Da vida, algum propósito?

 GONÇALO ANTUNES DE BARROS NETO 

O sofrimento humano, em sua multiplicidade de formas, é um tema central na filosofia, psicologia e literatura. Entre os vários tipos de sofrimento, aquele causado pela falta de propósito na vida é particularmente devastador. A ausência de um sentido ou direção pode levar a uma sensação de vazio existencial, uma condição que filósofos como Friedrich Nietzsche e Kierkegaard abordaram extensivamente.

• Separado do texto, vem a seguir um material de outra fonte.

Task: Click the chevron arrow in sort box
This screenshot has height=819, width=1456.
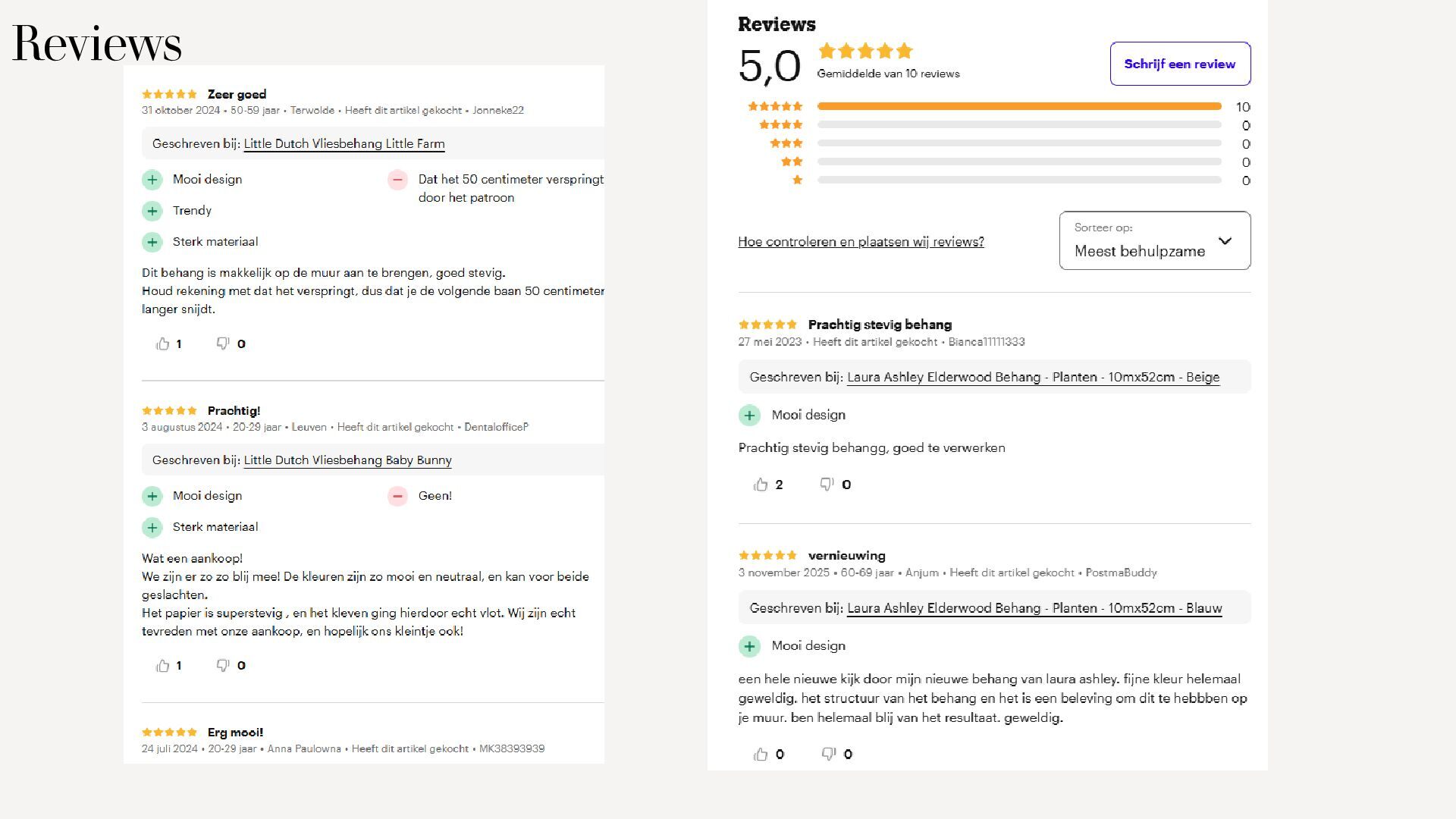Action: (1225, 241)
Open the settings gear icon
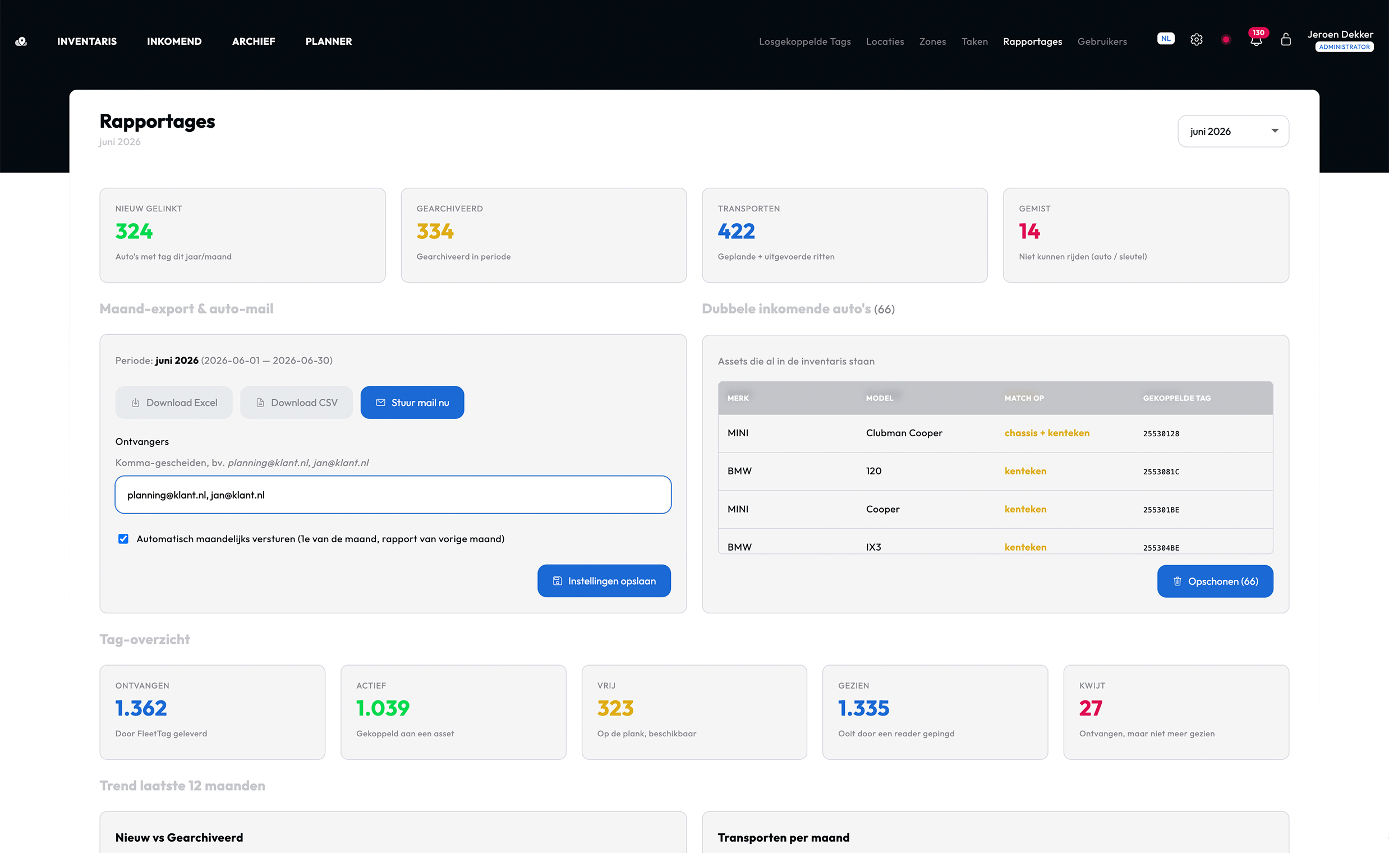Screen dimensions: 1389x868 [x=1196, y=40]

Nietzsche, com sua declaração de que “Deus está morto”, expôs a crise de valores do Ocidente. Ele argumentava que, sem uma base transcendente para o sentido da vida, os indivíduos são lançados em um mundo onde precisam criar seus próprios significados. A ausência de um propósito dado resulta, segundo Nietzsche, no niilismo, uma condição em que nada tem valor intrínseco, e o sentido deve ser forjado pela própria vontade do indivíduo. Essa falta de propósito, ou pelo menos de um propósito claro e transcendente, pode levar ao desespero e ao sentimento de abandono.

Por outro lado, Kierkegaard explorou o conceito de desespero e a angústia existencial. Para ele, o desespero é uma condição humana inerente, uma consequência da nossa consciência de nós mesmos e do infinito. A falta de um propósito superior, ou a incapacidade de encontrá-lo, pode mergulhar o indivíduo em um estado de angústia profunda. Kierkegaard via na fé religiosa uma saída para essa angústia, uma forma de reconciliar a existência finita com o desejo de significado infinito.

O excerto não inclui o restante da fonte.